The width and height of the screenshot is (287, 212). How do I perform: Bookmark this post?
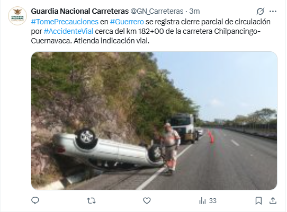[258, 201]
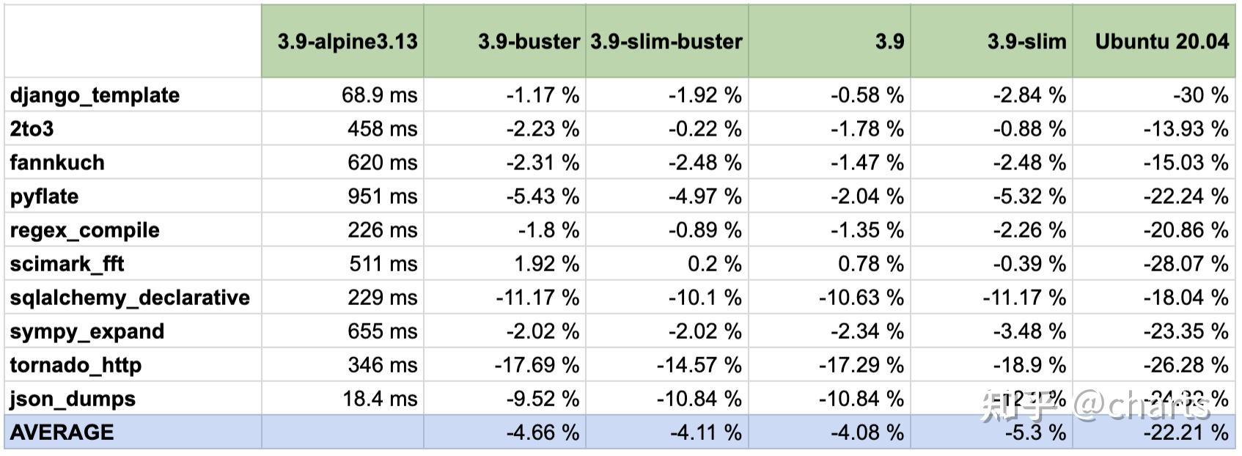Select the django_template row label
Image resolution: width=1242 pixels, height=456 pixels.
tap(95, 95)
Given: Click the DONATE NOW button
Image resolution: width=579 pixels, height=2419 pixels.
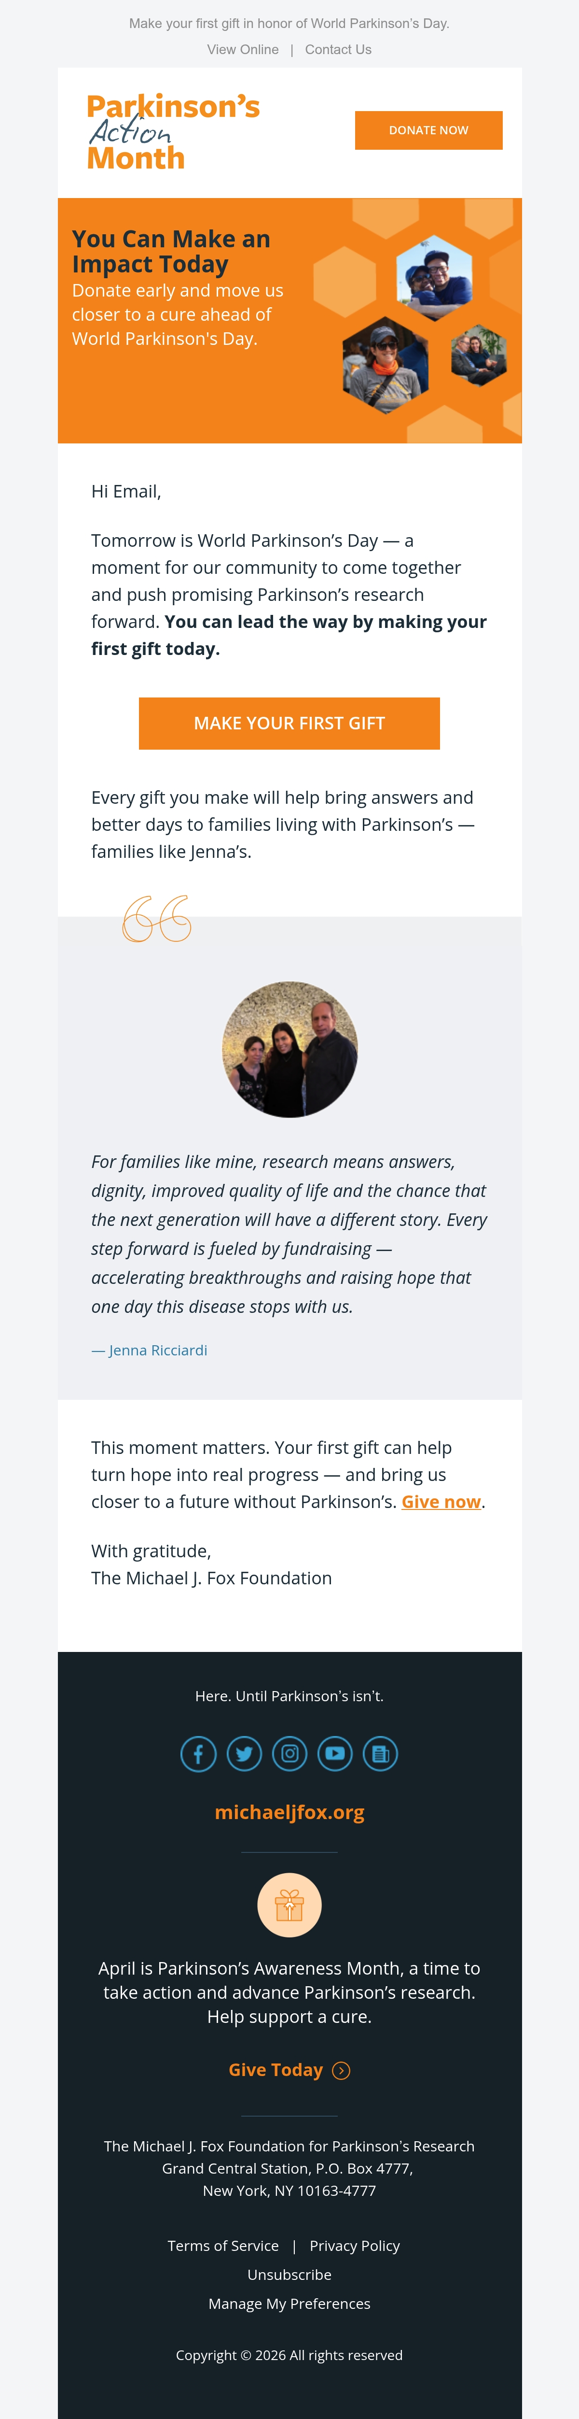Looking at the screenshot, I should click(429, 131).
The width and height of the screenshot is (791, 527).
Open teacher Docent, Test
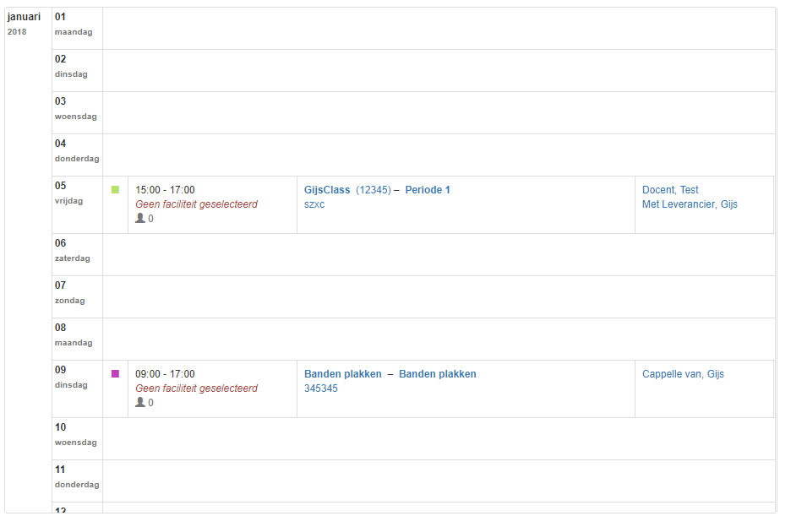pos(670,190)
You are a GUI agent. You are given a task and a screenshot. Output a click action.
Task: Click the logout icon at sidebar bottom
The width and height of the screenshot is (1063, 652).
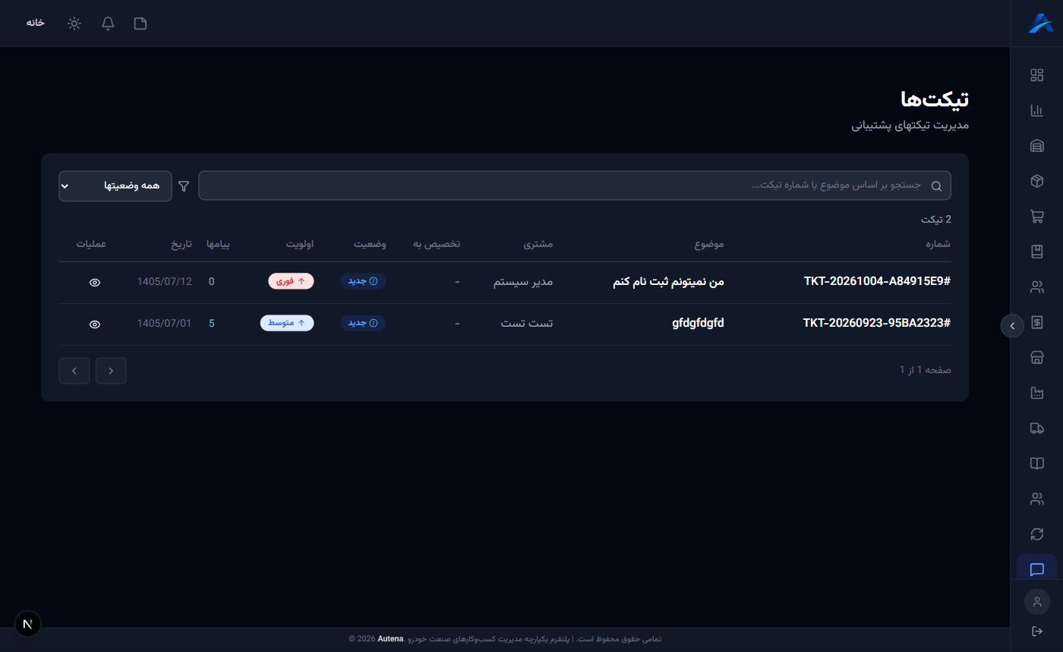(1036, 631)
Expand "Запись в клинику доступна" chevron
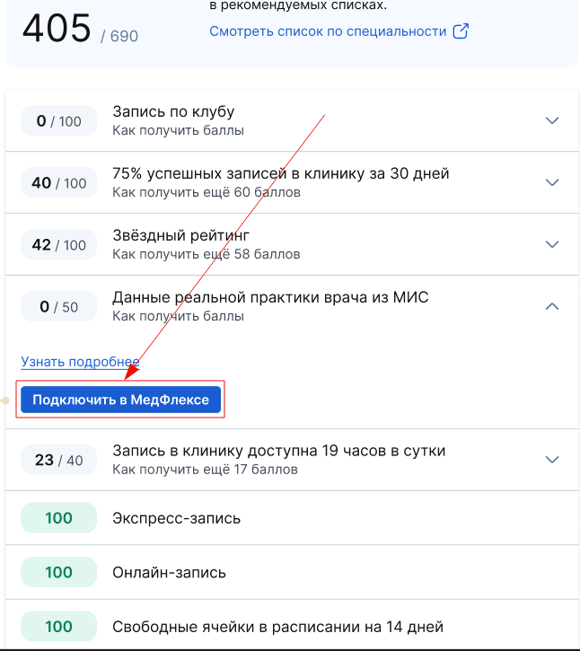 point(552,460)
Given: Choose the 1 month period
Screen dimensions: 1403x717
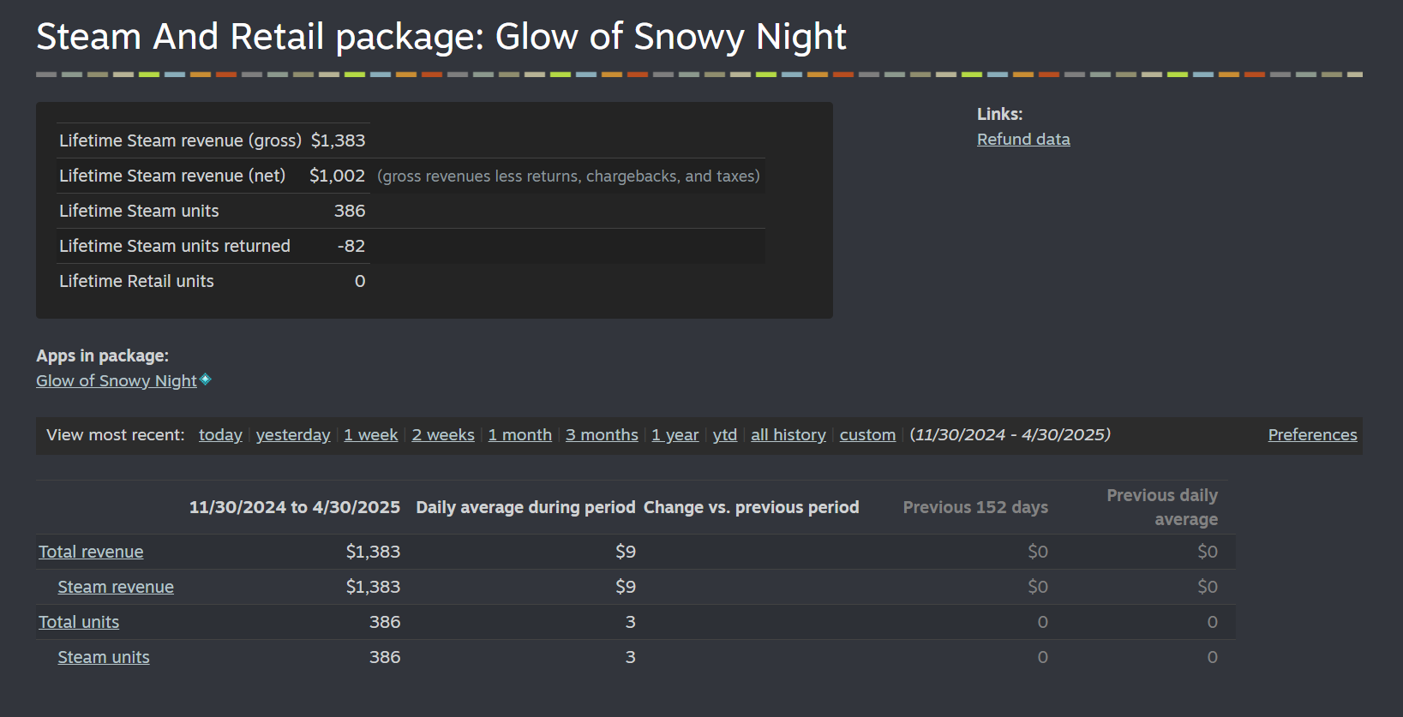Looking at the screenshot, I should click(x=520, y=435).
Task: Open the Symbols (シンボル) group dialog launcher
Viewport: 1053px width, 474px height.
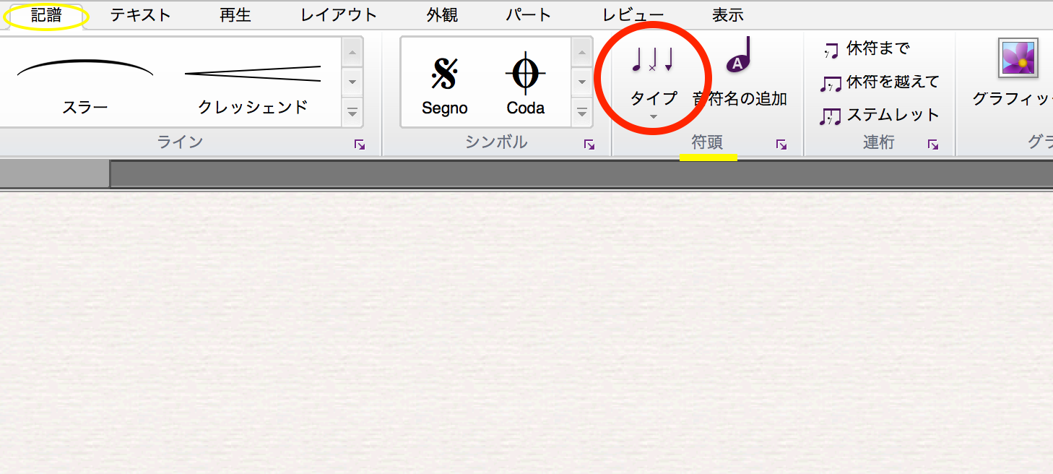Action: pos(589,145)
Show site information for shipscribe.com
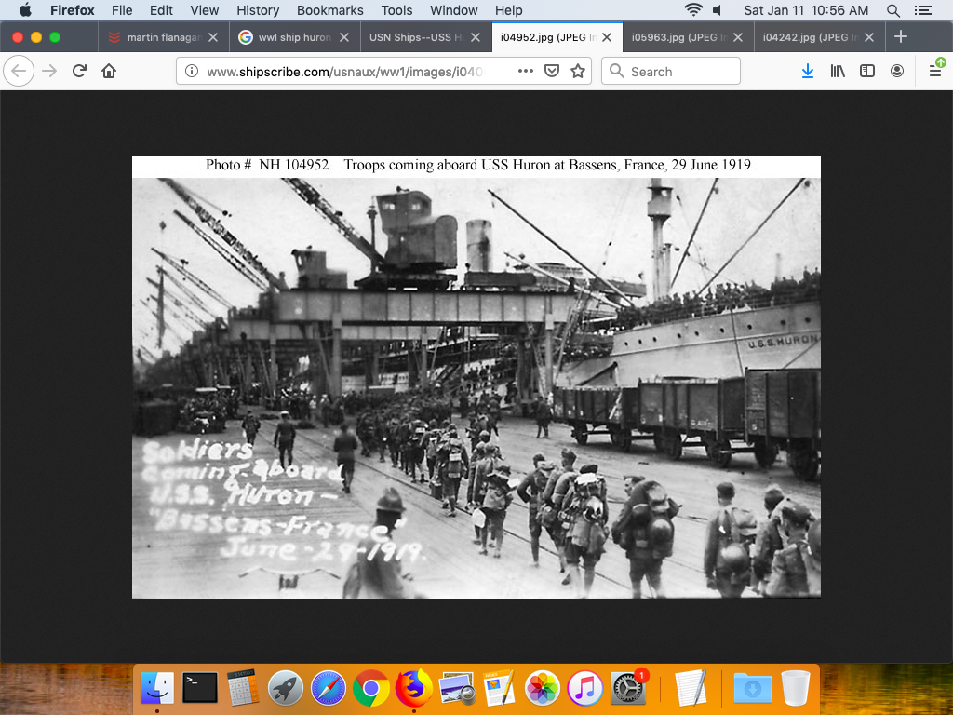This screenshot has height=715, width=953. (191, 71)
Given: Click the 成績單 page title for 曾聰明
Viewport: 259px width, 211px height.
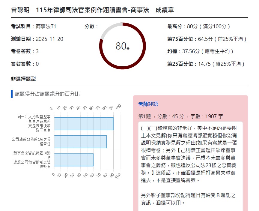Looking at the screenshot, I should tap(92, 10).
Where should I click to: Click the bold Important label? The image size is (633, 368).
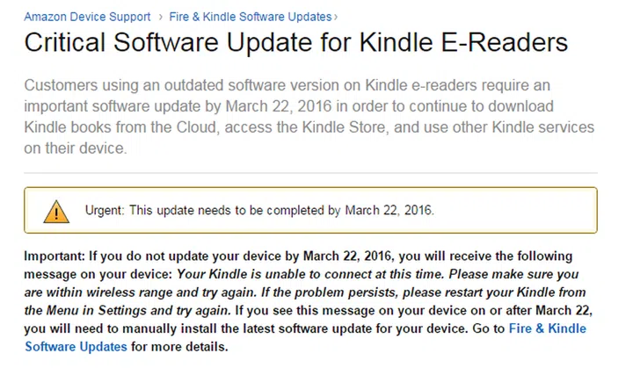click(x=55, y=256)
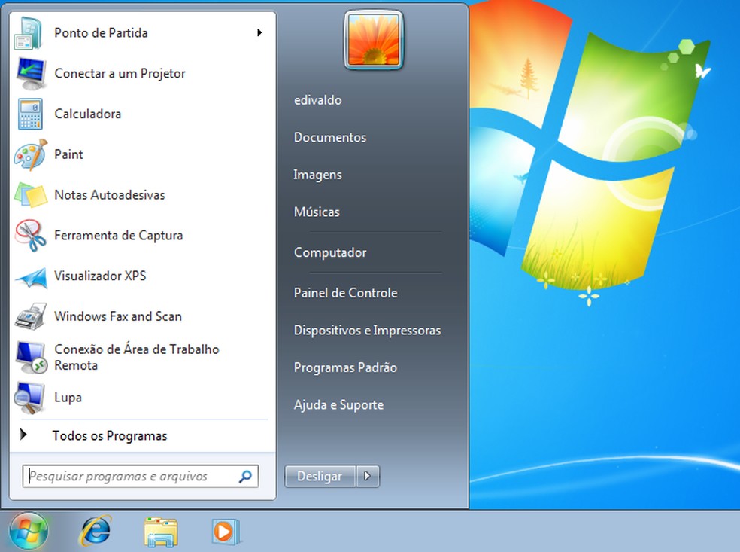
Task: Expand the Desligar options arrow
Action: coord(368,476)
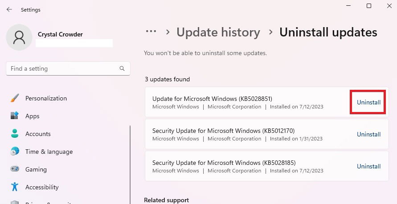Open the Personalization paintbrush icon
This screenshot has height=204, width=397.
point(15,98)
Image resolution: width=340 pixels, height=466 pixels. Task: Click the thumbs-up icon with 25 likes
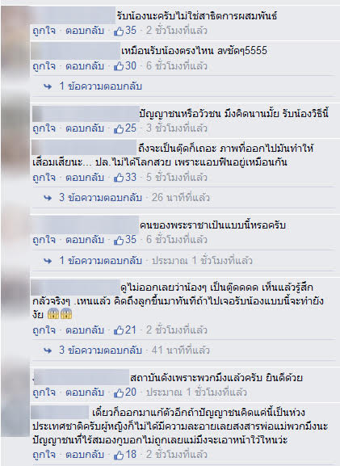click(x=119, y=128)
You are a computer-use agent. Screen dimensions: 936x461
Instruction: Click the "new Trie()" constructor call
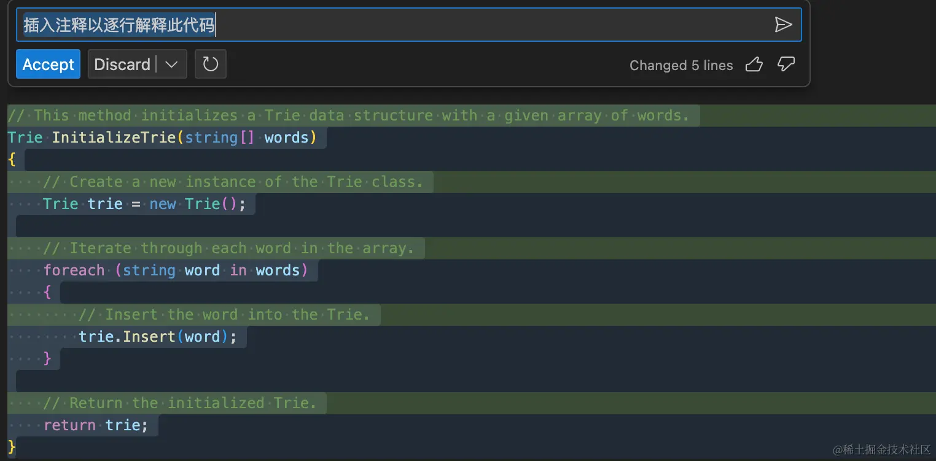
|---|
*Task details*. Where the string "agent" occurs in a line above, count that line, and report solely the final figure.

*Response to the exercise*. 2